> Dataset records
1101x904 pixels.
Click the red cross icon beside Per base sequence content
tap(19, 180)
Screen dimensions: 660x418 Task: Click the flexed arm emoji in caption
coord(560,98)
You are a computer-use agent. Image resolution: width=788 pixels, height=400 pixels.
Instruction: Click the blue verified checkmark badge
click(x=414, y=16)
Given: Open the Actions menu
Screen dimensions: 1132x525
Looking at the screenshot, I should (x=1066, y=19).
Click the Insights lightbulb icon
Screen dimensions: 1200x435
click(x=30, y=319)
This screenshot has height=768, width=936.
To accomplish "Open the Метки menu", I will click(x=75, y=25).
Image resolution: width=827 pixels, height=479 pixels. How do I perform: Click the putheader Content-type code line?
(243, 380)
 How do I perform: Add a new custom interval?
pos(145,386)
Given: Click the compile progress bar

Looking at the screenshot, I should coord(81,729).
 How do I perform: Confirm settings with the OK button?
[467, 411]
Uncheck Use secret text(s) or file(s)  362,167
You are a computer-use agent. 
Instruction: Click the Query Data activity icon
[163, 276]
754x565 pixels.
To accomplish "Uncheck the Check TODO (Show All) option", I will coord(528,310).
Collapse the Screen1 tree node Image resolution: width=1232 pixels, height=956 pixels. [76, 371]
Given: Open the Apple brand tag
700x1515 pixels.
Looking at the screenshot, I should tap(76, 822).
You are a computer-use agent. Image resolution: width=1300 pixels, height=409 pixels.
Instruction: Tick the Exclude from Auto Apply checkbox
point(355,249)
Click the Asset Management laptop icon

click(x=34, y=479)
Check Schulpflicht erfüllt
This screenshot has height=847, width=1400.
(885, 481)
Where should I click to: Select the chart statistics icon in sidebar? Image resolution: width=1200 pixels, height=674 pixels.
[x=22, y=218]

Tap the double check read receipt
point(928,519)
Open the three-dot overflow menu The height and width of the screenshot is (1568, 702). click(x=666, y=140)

> Direction
Format the lines from the one with "Screen dimensions: 660x418" through the end of the records, both included, as a JSON list of strings with one string per line and blank lines omitted.

> Reply to the exercise
[
  "Screen dimensions: 660x418 Task: Click the flexed arm emoji in caption",
  "coord(560,98)",
  "You are a computer-use agent. Image resolution: width=788 pixels, height=400 pixels.",
  "Instruction: Click the blue verified checkmark badge",
  "click(x=414, y=16)",
  "Given: Open the Actions menu",
  "Screen dimensions: 1132x525",
  "Looking at the screenshot, I should (x=1066, y=19).",
  "Click the Insights lightbulb icon",
  "Screen dimensions: 1200x435",
  "click(x=30, y=319)",
  "This screenshot has height=768, width=936.",
  "To accomplish \"Open the Метки menu\", I will click(x=75, y=25).",
  "Image resolution: width=827 pixels, height=479 pixels. How do I perform: Click the putheader Content-type code line?",
  "(243, 380)",
  " How do I perform: Add a new custom interval?",
  "pos(145,386)",
  "Given: Click the compile progress bar",
  "Looking at the screenshot, I should coord(81,729).",
  " How do I perform: Confirm settings with the OK button?",
  "[467, 411]",
  "Uncheck Use secret text(s) or file(s)  362,167",
  "You are a computer-use agent. ",
  "Instruction: Click the Query Data activity icon",
  "[163, 276]",
  "754x565 pixels.",
  "To accomplish \"Uncheck the Check TODO (Show All) option\", I will coord(528,310).",
  "Collapse the Screen1 tree node Image resolution: width=1232 pixels, height=956 pixels. [76, 371]",
  "Given: Open the Apple brand tag",
  "700x1515 pixels.",
  "Looking at the screenshot, I should tap(76, 822).",
  "You are a computer-use agent. Image resolution: width=1300 pixels, height=409 pixels.",
  "Instruction: Tick the Exclude from Auto Apply checkbox",
  "point(355,249)",
  "Click the Asset Management laptop icon",
  "click(x=34, y=479)",
  "Check Schulpflicht erfüllt",
  "This screenshot has height=847, width=1400.",
  "(885, 481)",
  "Where should I click to: Select the chart statistics icon in sidebar? Image resolution: width=1200 pixels, height=674 pixels.",
  "[x=22, y=218]",
  "Tap the double check read receipt",
  "point(928,519)",
  "Open the three-dot overflow menu The height and width of the screenshot is (1568, 702). click(x=666, y=140)"
]